• Dataset excerpts:
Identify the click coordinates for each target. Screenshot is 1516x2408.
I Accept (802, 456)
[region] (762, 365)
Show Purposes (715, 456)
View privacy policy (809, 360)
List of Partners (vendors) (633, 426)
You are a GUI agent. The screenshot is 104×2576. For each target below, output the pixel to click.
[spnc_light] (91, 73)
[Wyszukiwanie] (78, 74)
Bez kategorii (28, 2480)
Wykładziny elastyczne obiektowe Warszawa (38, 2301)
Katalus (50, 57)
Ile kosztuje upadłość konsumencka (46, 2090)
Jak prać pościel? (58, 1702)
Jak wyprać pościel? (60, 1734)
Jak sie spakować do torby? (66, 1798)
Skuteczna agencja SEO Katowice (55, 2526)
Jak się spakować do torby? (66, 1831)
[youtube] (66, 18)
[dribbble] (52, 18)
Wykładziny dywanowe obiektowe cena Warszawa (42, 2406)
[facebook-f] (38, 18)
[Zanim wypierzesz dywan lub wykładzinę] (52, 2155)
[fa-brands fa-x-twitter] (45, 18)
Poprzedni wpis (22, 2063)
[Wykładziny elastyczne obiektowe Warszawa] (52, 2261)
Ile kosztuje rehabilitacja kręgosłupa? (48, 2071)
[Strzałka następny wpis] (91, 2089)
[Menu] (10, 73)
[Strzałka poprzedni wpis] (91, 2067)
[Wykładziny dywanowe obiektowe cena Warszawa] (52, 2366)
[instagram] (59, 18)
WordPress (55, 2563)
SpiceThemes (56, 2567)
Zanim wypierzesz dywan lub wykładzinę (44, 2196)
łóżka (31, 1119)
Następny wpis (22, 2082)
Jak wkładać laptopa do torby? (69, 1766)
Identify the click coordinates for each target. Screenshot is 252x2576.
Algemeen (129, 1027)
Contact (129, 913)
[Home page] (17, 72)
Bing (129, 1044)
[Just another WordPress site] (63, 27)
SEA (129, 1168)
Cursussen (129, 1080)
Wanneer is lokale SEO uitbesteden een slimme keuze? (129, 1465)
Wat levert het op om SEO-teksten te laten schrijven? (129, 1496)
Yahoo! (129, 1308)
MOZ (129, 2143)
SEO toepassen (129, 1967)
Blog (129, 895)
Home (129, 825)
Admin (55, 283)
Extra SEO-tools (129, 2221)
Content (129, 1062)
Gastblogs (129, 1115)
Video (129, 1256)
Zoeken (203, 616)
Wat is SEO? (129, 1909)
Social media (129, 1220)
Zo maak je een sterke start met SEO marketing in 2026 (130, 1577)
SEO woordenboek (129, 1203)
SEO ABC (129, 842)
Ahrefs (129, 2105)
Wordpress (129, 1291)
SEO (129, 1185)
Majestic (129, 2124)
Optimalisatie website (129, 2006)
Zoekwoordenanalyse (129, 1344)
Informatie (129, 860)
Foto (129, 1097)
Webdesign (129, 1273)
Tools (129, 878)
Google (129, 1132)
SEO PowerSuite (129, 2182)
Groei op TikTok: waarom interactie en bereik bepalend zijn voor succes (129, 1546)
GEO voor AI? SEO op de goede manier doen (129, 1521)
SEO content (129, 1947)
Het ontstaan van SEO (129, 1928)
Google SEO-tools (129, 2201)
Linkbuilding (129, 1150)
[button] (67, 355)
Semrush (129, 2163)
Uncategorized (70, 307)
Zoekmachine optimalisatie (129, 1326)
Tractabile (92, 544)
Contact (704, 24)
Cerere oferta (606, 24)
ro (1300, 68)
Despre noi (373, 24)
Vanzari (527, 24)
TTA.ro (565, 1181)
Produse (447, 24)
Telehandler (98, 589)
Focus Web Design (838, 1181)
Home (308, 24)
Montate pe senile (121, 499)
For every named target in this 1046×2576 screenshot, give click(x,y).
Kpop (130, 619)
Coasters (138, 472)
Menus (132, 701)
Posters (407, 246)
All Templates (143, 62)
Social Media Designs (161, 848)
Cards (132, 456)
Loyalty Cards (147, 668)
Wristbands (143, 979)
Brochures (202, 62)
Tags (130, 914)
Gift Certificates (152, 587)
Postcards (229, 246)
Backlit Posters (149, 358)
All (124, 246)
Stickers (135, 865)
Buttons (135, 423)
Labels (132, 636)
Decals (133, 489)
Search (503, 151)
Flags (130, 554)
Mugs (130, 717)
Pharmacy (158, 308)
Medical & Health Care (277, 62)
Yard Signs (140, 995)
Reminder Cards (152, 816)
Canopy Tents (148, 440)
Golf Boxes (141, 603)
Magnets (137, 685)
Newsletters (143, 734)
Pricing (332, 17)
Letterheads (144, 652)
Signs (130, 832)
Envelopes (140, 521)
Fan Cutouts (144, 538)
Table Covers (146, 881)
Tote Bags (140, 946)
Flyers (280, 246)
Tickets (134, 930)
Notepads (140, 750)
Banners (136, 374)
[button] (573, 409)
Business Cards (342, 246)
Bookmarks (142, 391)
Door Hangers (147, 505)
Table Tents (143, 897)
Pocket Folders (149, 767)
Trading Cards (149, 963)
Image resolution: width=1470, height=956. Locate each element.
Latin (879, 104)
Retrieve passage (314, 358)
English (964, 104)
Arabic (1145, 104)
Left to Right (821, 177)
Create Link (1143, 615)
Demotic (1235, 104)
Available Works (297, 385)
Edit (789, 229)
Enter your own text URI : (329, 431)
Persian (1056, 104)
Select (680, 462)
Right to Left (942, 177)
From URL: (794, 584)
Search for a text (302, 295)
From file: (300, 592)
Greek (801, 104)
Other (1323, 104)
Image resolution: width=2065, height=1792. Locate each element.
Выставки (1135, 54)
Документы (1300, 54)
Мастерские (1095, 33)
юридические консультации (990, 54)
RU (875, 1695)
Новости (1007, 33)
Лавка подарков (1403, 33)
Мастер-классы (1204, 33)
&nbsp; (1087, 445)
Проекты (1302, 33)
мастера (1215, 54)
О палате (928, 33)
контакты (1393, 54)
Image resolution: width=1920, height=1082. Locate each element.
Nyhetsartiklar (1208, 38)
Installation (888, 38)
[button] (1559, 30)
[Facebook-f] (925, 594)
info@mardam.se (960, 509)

• REQUIRED ACTION: Exactly as written, give the records again.

• RESPONSE AREA:
Identify the click coordinates for each target. Screenshot is 1516x2408.
I Accept (802, 456)
[region] (762, 365)
Show Purposes (715, 456)
View privacy policy (809, 360)
List of Partners (vendors) (633, 426)
You are a GUI agent. The screenshot is 104×2576. For each target below, output the pixel to click.
[spnc_light] (91, 73)
[Wyszukiwanie] (78, 74)
Bez kategorii (28, 2480)
Wykładziny elastyczne obiektowe Warszawa (38, 2301)
Katalus (50, 57)
Ile kosztuje upadłość konsumencka (46, 2090)
Jak prać pościel? (58, 1702)
Jak wyprać pościel? (60, 1734)
Jak sie spakować do torby? (66, 1798)
Skuteczna agencja SEO Katowice (55, 2526)
Jak się spakować do torby? (66, 1831)
[youtube] (66, 18)
[dribbble] (52, 18)
Wykładziny dywanowe obiektowe cena Warszawa (42, 2406)
[facebook-f] (38, 18)
[Zanim wypierzesz dywan lub wykładzinę] (52, 2155)
[fa-brands fa-x-twitter] (45, 18)
Poprzedni wpis (22, 2063)
[Wykładziny elastyczne obiektowe Warszawa] (52, 2261)
Ile kosztuje rehabilitacja kręgosłupa? (48, 2071)
[Strzałka następny wpis] (91, 2089)
[Menu] (10, 73)
[Strzałka poprzedni wpis] (91, 2067)
[Wykładziny dywanowe obiektowe cena Warszawa] (52, 2366)
[instagram] (59, 18)
WordPress (55, 2563)
SpiceThemes (56, 2567)
Zanim wypierzesz dywan lub wykładzinę (44, 2196)
łóżka (31, 1119)
Następny wpis (22, 2082)
Jak wkładać laptopa do torby? (69, 1766)
Identify the click coordinates for each target. Screenshot is 252x2576.
Algemeen (129, 1027)
Contact (129, 913)
[Home page] (17, 72)
Bing (129, 1044)
[Just another WordPress site] (63, 27)
SEA (129, 1168)
Cursussen (129, 1080)
Wanneer is lokale SEO uitbesteden een slimme keuze? (129, 1465)
Wat levert het op om SEO-teksten te laten schrijven? (129, 1496)
Yahoo! (129, 1308)
MOZ (129, 2143)
SEO toepassen (129, 1967)
Blog (129, 895)
Home (129, 825)
Admin (55, 283)
Extra SEO-tools (129, 2221)
Content (129, 1062)
Gastblogs (129, 1115)
Video (129, 1256)
Zoeken (203, 616)
Wat is SEO? (129, 1909)
Social media (129, 1220)
Zo maak je een sterke start met SEO marketing in 2026 (130, 1577)
SEO woordenboek (129, 1203)
SEO ABC (129, 842)
Ahrefs (129, 2105)
Wordpress (129, 1291)
SEO (129, 1185)
Majestic (129, 2124)
Optimalisatie website (129, 2006)
Zoekwoordenanalyse (129, 1344)
Informatie (129, 860)
Foto (129, 1097)
Webdesign (129, 1273)
Tools (129, 878)
Google (129, 1132)
SEO PowerSuite (129, 2182)
Groei op TikTok: waarom interactie en bereik bepalend zijn voor succes (129, 1546)
GEO voor AI? SEO op de goede manier doen (129, 1521)
SEO content (129, 1947)
Het ontstaan van SEO (129, 1928)
Google SEO-tools (129, 2201)
Linkbuilding (129, 1150)
[button] (67, 355)
Semrush (129, 2163)
Uncategorized (70, 307)
Zoekmachine optimalisatie (129, 1326)
Tractabile (92, 544)
Contact (704, 24)
Cerere oferta (606, 24)
ro (1300, 68)
Despre noi (373, 24)
Vanzari (527, 24)
TTA.ro (565, 1181)
Produse (447, 24)
Telehandler (98, 589)
Focus Web Design (838, 1181)
Home (308, 24)
Montate pe senile (121, 499)
For every named target in this 1046×2576 screenshot, give click(x,y).
Kpop (130, 619)
Coasters (138, 472)
Menus (132, 701)
Posters (407, 246)
All Templates (143, 62)
Social Media Designs (161, 848)
Cards (132, 456)
Loyalty Cards (147, 668)
Wristbands (143, 979)
Brochures (202, 62)
Tags (130, 914)
Gift Certificates (152, 587)
Postcards (229, 246)
Backlit Posters (149, 358)
All (124, 246)
Stickers (135, 865)
Buttons (135, 423)
Labels (132, 636)
Decals (133, 489)
Search (503, 151)
Flags (130, 554)
Mugs (130, 717)
Pharmacy (158, 308)
Medical & Health Care (277, 62)
Yard Signs (140, 995)
Reminder Cards (152, 816)
Canopy Tents (148, 440)
Golf Boxes (141, 603)
Magnets (137, 685)
Newsletters (143, 734)
Pricing (332, 17)
Letterheads (144, 652)
Signs (130, 832)
Envelopes (140, 521)
Fan Cutouts (144, 538)
Table Covers (146, 881)
Tote Bags (140, 946)
Flyers (280, 246)
Tickets (134, 930)
Notepads (140, 750)
Banners (136, 374)
[button] (573, 409)
Business Cards (342, 246)
Bookmarks (142, 391)
Door Hangers (147, 505)
Table Tents (143, 897)
Pocket Folders (149, 767)
Trading Cards (149, 963)
Image resolution: width=1470, height=956. Locate each element.
Latin (879, 104)
Retrieve passage (314, 358)
English (964, 104)
Arabic (1145, 104)
Left to Right (821, 177)
Create Link (1143, 615)
Demotic (1235, 104)
Available Works (297, 385)
Edit (789, 229)
Enter your own text URI : (329, 431)
Persian (1056, 104)
Select (680, 462)
Right to Left (942, 177)
From URL: (794, 584)
Search for a text (302, 295)
From file: (300, 592)
Greek (801, 104)
Other (1323, 104)
Image resolution: width=2065, height=1792. Locate each element.
Выставки (1135, 54)
Документы (1300, 54)
Мастерские (1095, 33)
юридические консультации (990, 54)
RU (875, 1695)
Новости (1007, 33)
Лавка подарков (1403, 33)
Мастер-классы (1204, 33)
&nbsp; (1087, 445)
Проекты (1302, 33)
мастера (1215, 54)
О палате (928, 33)
контакты (1393, 54)
Image resolution: width=1920, height=1082. Locate each element.
Nyhetsartiklar (1208, 38)
Installation (888, 38)
[button] (1559, 30)
[Facebook-f] (925, 594)
info@mardam.se (960, 509)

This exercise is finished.